Source data: Begin

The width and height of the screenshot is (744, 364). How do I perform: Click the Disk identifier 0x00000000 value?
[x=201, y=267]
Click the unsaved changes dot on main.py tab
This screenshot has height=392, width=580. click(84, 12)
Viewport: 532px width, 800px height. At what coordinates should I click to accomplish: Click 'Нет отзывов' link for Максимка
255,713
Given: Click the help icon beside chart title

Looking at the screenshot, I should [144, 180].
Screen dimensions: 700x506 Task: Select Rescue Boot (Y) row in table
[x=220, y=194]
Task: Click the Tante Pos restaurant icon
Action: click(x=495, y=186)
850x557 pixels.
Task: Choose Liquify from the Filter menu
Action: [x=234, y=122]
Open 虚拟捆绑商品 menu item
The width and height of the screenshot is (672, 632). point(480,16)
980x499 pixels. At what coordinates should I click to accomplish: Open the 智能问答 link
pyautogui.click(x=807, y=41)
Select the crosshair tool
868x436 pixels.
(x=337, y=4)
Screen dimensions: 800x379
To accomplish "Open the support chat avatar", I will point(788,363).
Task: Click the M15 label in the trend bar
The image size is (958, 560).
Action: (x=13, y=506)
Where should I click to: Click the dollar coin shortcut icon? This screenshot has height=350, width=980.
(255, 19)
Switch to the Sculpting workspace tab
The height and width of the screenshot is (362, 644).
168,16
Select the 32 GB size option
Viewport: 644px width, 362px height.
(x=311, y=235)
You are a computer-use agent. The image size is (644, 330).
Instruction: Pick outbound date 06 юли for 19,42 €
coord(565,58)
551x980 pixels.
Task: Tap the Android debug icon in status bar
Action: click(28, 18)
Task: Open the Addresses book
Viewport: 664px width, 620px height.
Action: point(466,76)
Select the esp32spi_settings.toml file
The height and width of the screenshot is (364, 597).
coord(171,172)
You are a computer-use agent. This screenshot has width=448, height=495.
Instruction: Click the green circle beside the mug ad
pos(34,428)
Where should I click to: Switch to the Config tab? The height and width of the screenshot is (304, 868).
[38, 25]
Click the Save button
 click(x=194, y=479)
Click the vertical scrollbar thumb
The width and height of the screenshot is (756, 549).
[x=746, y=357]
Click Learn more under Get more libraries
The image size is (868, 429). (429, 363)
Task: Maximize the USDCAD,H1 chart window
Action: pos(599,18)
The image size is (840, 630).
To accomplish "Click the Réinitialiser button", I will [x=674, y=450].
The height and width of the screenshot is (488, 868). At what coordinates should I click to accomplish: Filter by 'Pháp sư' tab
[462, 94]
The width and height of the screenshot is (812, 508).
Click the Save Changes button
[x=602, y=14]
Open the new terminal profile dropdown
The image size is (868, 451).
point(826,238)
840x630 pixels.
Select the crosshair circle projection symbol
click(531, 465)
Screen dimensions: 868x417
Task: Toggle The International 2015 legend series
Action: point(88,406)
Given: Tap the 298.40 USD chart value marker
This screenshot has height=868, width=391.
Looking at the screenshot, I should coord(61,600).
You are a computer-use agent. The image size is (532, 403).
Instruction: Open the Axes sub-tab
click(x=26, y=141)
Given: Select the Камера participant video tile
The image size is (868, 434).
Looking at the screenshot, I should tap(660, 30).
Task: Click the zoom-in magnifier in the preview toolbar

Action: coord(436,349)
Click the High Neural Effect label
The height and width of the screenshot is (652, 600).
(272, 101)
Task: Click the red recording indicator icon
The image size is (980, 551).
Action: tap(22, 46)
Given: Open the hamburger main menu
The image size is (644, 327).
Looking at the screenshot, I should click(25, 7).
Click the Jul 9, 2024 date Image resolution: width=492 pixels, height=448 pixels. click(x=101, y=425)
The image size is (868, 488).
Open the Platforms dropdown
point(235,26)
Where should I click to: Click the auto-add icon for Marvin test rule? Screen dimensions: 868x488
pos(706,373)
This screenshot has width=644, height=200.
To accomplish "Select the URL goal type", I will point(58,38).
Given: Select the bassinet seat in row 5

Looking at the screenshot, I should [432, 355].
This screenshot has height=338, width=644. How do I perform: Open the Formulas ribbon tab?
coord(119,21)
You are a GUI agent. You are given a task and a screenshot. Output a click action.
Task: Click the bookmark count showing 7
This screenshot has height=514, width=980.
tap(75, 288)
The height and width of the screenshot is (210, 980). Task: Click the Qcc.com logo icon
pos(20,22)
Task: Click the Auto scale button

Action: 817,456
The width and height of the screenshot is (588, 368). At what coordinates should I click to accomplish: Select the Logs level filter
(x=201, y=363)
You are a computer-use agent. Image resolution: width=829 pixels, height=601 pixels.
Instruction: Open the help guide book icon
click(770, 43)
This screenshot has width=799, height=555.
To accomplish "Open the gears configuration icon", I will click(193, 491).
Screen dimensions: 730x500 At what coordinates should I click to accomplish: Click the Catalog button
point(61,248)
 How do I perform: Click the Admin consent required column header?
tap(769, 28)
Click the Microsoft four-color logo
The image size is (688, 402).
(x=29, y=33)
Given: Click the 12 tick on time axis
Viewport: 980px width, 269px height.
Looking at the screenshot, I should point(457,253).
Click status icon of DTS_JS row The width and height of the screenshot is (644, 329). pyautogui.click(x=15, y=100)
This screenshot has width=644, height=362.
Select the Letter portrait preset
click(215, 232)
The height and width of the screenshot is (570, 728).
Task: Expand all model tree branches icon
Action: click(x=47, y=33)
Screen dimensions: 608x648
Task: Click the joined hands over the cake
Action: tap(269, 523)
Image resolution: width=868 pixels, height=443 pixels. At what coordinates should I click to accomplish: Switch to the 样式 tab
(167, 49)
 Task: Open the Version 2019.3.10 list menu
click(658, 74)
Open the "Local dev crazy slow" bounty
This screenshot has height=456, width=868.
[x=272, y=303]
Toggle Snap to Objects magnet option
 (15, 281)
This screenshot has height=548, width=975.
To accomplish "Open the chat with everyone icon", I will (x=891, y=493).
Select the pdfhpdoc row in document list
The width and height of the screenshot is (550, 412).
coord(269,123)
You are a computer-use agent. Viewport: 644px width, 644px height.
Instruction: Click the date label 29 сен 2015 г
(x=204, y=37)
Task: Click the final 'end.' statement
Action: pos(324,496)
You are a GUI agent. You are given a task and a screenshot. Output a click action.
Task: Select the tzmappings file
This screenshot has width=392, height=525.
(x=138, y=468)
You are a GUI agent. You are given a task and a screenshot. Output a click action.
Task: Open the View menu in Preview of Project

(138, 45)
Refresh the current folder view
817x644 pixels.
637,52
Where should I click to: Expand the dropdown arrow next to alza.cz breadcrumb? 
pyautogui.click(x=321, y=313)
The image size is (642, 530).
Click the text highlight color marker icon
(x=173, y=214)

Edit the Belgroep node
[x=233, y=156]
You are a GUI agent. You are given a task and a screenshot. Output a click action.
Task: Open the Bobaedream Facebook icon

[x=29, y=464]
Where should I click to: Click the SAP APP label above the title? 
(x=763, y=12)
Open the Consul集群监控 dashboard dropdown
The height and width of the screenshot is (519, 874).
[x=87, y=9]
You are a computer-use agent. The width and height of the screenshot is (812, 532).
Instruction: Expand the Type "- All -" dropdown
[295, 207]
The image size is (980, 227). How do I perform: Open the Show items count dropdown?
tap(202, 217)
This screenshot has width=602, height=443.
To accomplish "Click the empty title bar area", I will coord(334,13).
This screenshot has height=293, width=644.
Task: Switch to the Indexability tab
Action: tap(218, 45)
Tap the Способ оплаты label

Source data: End

- Task statement
If a line of the listing above contains "computer", pick it out and copy it.

- Output for this task
You are a computer-use agent. The image size is (644, 330).
You are a computer-use agent. This screenshot has width=448, height=495.
You are a computer-use agent. The image size is (532, 403).
You are a computer-use agent. Image resolution: width=829 pixels, height=601 pixels.
You are a computer-use agent. Viewport: 644px width, 644px height.
You are a computer-use agent. The width and height of the screenshot is (812, 532).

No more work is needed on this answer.